Quebec construction union CSD says two-thirds of 6,660 member respondents in a recent survey, wanted to continue working as long as sites are safe. The government projects that the virus peak would be around April 18. The union also wants contractors that are repeat violators to pay fines of up to $50,000.
“The Canadian economy will be better off if we remain open for business safely, those businesses that are essential,” Heal said. “Even Quebec recognizes that with a narrow group of essential construction projects.”
Other provinces still have a more hands-off approach.
While a couple of large energy projects in British Columbia, LNG Canada and BC Hydro, scaled back work on their own to prevent the spread of the infection, the province has not moved to shut down any construction. The western prairie states of Alberta, Manitoba and Saskatchewan have taken a similar approach, stressing social distancing and hygiene while letting construction work move forward.

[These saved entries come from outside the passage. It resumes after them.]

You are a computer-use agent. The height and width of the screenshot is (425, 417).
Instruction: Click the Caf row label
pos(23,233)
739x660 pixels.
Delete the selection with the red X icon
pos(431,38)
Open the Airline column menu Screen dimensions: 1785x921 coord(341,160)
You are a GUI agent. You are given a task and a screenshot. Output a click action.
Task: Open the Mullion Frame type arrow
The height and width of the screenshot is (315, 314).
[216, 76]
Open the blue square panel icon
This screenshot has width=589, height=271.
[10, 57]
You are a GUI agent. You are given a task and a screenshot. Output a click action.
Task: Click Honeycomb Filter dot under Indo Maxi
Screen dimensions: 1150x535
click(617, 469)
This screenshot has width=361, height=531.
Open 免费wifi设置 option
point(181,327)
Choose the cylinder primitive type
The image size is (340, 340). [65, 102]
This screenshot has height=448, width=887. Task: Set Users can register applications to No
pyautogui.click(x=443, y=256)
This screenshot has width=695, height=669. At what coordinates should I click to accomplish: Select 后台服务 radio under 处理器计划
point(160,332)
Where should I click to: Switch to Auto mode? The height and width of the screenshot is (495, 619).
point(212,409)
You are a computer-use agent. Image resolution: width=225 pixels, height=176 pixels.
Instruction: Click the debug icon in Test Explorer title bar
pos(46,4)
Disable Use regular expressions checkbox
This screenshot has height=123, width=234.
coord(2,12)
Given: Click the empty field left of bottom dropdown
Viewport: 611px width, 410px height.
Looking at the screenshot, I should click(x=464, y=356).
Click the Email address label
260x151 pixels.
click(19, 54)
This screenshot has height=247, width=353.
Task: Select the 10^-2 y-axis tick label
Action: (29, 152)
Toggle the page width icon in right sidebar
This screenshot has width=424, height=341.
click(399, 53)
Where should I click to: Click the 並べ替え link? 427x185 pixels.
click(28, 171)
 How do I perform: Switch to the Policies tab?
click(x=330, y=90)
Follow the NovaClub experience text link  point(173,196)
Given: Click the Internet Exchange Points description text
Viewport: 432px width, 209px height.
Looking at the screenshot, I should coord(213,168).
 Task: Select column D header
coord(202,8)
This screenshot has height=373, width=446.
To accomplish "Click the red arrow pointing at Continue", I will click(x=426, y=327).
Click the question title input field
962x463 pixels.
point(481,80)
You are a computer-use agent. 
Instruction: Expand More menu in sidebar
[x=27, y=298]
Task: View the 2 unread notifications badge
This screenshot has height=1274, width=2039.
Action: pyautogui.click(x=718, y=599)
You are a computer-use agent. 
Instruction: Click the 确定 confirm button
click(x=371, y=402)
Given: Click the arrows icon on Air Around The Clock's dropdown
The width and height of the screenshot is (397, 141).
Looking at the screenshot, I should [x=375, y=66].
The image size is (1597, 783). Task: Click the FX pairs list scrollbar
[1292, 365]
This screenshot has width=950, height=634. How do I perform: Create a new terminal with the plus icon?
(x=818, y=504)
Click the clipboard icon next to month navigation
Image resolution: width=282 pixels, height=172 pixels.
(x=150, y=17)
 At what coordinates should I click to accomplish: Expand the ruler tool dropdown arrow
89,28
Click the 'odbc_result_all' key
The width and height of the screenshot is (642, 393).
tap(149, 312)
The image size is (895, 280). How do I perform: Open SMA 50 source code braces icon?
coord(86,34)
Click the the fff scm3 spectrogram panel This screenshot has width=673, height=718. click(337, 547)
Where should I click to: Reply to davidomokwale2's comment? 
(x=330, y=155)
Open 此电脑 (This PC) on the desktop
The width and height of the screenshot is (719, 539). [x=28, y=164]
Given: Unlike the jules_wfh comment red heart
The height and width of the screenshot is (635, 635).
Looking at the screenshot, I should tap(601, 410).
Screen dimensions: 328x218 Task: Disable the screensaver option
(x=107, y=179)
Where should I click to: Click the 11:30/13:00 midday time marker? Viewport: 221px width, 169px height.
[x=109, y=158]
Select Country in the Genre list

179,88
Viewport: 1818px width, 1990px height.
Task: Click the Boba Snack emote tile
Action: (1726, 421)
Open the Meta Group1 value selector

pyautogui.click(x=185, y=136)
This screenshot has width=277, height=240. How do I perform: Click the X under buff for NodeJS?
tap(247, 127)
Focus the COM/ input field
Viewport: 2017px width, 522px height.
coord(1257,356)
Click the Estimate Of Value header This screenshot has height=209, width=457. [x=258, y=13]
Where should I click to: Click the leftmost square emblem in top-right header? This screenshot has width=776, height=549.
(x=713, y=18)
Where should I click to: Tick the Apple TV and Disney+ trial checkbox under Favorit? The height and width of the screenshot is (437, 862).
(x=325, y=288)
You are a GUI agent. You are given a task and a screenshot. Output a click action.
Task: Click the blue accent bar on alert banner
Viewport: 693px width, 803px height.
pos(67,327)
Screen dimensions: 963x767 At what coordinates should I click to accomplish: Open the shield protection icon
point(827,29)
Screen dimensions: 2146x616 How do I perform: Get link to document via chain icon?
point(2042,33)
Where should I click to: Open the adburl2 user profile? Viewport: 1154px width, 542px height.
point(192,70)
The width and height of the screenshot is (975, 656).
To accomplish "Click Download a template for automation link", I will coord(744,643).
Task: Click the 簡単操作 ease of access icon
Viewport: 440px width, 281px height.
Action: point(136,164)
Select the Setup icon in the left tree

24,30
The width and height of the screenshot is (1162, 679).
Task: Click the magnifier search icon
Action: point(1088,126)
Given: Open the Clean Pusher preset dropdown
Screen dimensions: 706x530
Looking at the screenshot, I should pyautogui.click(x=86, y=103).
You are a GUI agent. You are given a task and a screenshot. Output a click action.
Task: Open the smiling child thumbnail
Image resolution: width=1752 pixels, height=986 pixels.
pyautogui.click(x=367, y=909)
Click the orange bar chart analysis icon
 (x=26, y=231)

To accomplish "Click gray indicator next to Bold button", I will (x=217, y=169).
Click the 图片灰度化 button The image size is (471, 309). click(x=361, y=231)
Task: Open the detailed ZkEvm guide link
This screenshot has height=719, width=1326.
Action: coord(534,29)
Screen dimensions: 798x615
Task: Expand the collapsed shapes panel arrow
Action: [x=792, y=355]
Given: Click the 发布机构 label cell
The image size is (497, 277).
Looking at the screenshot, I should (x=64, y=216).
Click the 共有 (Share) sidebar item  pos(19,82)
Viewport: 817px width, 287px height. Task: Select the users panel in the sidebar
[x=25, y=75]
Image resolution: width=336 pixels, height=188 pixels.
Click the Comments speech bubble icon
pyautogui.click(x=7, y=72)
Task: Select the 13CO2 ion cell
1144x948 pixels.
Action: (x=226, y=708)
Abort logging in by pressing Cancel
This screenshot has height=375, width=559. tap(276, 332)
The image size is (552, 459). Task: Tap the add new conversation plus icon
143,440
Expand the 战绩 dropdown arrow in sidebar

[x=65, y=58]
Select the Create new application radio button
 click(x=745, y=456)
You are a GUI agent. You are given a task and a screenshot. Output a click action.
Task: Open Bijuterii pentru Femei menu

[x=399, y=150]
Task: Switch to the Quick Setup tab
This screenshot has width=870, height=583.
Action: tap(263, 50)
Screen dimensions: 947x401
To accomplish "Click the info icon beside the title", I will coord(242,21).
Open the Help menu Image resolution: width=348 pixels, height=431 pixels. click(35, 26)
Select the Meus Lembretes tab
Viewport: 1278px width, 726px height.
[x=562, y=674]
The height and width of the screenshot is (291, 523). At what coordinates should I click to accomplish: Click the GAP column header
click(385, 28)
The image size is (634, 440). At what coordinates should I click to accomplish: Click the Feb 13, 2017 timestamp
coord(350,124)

Canada’s eastern Maritime provinces, Newfoundland, Nova Scotia, New Brunswick and Labrador, have also avoided issuing shutdown orders, although contractors and owners have halted work on mine, dam, energy and other projects.
The already delayed and overbudget Muskrat Falls and Labrador-Link hydroelectric projects are in construction shutdown as of March 17, with just 80 employees on site to maintain operations and safety. With the indefinite halt, owner Nalcor Energy told provincial regulators in early April it can no longer reliably estimate that planned completion can happen by the end of the year "until there is greater certainty on the path forward."
The project, originally budgeted to cost $7.4 billion in 2012, now is about $5 billion over budget, said CBC.
Heal has been advising firms on how to take advantage of Canada’s wage replacement program, in which the federal government will cover up to 75% of worker pay. The qualifications—a 30% decline in business—can be challenging for construction and engineering firms given that current payments are more likely to reflect work that happened months ago, he noted.
Cities and construction groups also are asking the federal government to relax rules for expected cost overruns on infrastructure projects facing COVID-19 delays, since current rules for federal funds on municipal projects don’t allow provinces and cities to seek more funding if a project goes over budget for any reason, such as delay due to weather or labor disruption.
With virus delays likely to push projects over budget, municipal officials are concerned whether they have enough cash to cover extra costs.